The reading Maria with the child is referred to by its previous owner as Madonna Colonna. It has been painted at the end of Raphael's stay in Florence and is fully consistent with his then style. The Madonna Colonna is a stage of a digitally created image composition, enacted by Raphael in various forms and of those with the Bridgewater Madonna in Edinburgh ( National Gallery of Scotland ) and the Madonna d' Orléans in Chantilly ( Musée Condé ) present more examples.

An early preliminary study is on a drawing in London ( The British Museum ), on which also a sketch for Bridgewater Madonna is seen. Two more drawings in Vienna ( Albertina ) show a further development of the two compositions.

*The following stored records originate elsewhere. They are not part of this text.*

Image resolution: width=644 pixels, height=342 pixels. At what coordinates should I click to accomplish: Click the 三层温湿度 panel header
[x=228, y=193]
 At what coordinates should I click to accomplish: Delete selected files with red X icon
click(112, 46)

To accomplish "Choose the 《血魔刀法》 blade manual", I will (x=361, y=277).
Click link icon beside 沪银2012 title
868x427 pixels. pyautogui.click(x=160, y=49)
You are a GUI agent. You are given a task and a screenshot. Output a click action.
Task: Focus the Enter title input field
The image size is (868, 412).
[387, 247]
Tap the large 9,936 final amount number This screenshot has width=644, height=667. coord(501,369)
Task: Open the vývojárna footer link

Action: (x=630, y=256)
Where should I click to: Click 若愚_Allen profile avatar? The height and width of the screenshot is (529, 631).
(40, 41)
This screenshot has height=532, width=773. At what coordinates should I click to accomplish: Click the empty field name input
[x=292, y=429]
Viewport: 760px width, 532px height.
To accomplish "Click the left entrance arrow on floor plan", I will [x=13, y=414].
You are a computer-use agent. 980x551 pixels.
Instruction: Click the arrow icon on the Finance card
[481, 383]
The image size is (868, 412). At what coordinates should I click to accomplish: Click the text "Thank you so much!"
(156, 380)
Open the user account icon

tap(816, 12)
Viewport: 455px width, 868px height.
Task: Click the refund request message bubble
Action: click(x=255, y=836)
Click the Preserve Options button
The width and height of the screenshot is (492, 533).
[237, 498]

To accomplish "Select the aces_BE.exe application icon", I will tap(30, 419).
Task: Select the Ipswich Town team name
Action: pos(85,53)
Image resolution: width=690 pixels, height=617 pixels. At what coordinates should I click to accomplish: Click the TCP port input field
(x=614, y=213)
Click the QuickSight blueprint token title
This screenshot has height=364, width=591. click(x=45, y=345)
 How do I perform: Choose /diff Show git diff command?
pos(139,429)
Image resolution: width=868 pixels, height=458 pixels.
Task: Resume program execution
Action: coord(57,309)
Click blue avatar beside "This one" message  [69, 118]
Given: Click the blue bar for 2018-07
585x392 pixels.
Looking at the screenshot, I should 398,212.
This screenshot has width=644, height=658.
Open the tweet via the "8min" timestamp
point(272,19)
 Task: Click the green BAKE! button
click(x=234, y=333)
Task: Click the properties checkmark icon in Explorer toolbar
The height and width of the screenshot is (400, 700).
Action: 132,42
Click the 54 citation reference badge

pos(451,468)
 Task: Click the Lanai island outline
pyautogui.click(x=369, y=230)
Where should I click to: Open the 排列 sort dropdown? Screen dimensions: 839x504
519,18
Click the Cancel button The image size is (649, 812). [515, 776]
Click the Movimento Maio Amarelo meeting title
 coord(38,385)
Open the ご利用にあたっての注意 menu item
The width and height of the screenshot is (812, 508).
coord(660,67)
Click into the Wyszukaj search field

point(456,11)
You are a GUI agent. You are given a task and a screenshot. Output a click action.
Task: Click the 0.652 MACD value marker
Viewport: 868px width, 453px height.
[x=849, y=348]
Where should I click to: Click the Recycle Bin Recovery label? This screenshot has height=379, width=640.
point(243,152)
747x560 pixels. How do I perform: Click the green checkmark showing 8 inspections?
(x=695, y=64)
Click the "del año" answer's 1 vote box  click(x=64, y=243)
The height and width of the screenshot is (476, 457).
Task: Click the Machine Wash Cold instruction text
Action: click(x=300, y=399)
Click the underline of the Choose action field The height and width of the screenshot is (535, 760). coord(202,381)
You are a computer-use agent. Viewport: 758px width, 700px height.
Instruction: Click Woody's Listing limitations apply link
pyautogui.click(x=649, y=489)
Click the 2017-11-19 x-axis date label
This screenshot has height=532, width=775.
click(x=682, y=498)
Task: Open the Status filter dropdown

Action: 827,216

There have been repeated attempts to identify the Madonna Colonna with a mentioned by Vasari Madonna, who has been begun by Raphael and completed by Ridolfo Ghirlandaio. This assumption is now rejected by most researchers who suggest that Vasari rather sogannannte La belle jardinière said today in Paris (Louvre) is located.

The image was successively in the collections of Salviati and the Collezione Duchessa Maria Colonna Lante della Rovere, before it was purchased in 1827 by the Prussian state for the Royal Museum in Berlin. Although the authorship of Raphael is undisputed that employees of an assistant is suspected in the execution since the 19th century by individual researchers over and over again.

The image was consistently exhibited by the acquisition by the Royal Museum until 1939. After that, it was outsourced in the Friedrichshain flak tower. When the hostilities of World War II ever approached Berlin, the image has been outsourced in the spring of 1945 in the potash mine Kaiseroda - flag in Thuringia, where it fell into the hands of the Americans. This made ​​it to the General Art Collecting Point in Wiesbaden. Finally, in 1956 it returned to Berlin, where it was issued from 1956 to 1997 permanently in the Dahlem Museum. Since 1998 it is shown in the new art gallery at the Cultural Forum in Berlin.